> _What the task requires_
Rewrite the lines below, changing "Alibaba Cloud logo" to "Alibaba Cloud icon" and keeping everything else the same. Leave the pictures out of your answer.
■ ■ ■
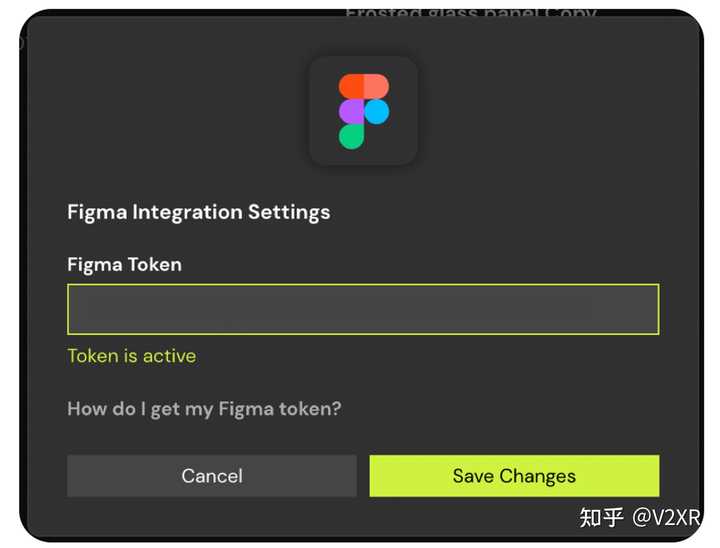Open "How do I get my Figma token?"
This screenshot has height=548, width=720.
204,408
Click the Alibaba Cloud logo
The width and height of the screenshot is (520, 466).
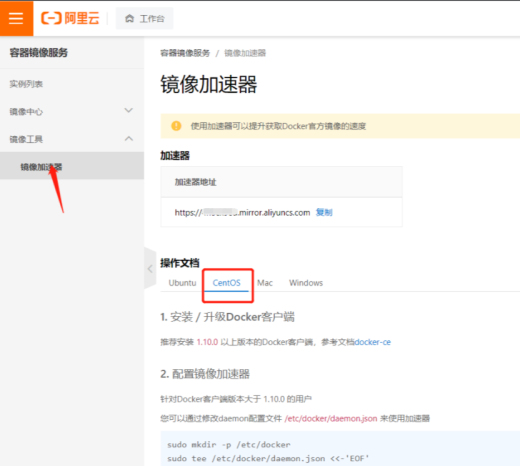point(70,18)
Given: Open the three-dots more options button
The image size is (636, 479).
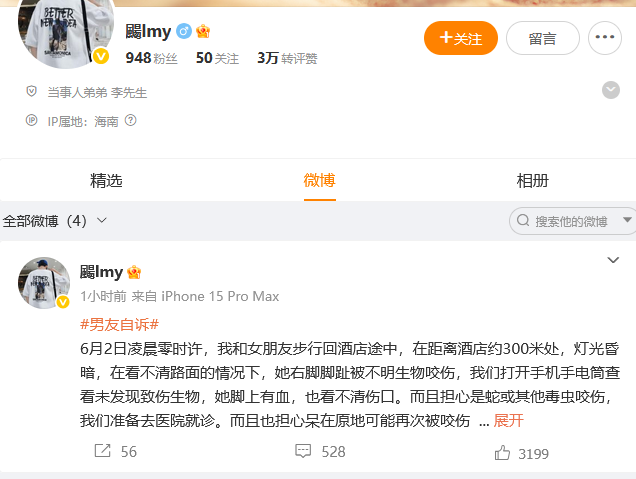Looking at the screenshot, I should (605, 38).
■ ■ ■
> _Task solution_
Open "How do I get my Figma token?"
This screenshot has height=548, width=720.
204,408
Click the Alibaba Cloud icon
The width and height of the screenshot is (520, 466).
point(70,18)
Given: Open the three-dots more options button
The image size is (636, 479).
Looking at the screenshot, I should (605, 38).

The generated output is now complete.